What to produce » All entries should be printed precisely as written.

Input data »
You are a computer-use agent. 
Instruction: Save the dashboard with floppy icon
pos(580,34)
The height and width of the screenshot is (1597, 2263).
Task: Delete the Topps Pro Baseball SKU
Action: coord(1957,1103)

Answer for this exercise »
You are a computer-use agent. 
Instruction: Save the dashboard with floppy icon
pos(580,34)
The height and width of the screenshot is (1597, 2263).
Task: Delete the Topps Pro Baseball SKU
Action: coord(1957,1103)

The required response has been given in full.